Consultations from automakers, spare parts suppliers and other corporations in Japan, India, the United States and Europe have quadrupled since March, when the new global coronavirus, Poliakine said.

“COVID-19 has accelerated movement. Everything is now on steroids, because from house displays remote paintings can paint,” he said.

Earlier this year, auto parts manufacturer Marelli, which has an operational headquarters in Japan and Italy, also launched AI quality inspection robots at a factory in Japan, and told Reuters last month that it sought to make AI play a bigger role in quality inspections in the coming years.

Printer manufacturer Ricoh Co Ltd plans to automate all production processes for drum sets and toner cartridges at one of its Japanese plants until March 2023. Robots already perform the most processes and, since April, technicians have been tracking plant equipment. The house.

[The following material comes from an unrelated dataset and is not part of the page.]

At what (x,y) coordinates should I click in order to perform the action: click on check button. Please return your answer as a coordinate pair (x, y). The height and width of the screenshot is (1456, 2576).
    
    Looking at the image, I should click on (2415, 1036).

“Of course, it must be available to compare and execute responses when disorders arise, but identity and confirmation are responsibilities that we can now perform at home,” said Kazuhiro Kanno, general manager of Ricoh’s printer production unit.

Musashi Seimitsu might not say when he plans to have his plants fully automated, however, Otsuka said that AI complements, not threatening, the go-and-see system.

“AI doesn’t ask, “Why?” But humans do. We hope to free them to ask why and how defects occur,” he said. “This will allow more people to look for tactics for consistent production, which is the purpose of genchi genbutsu. “

The Japan Times LTD. All rights are reserved.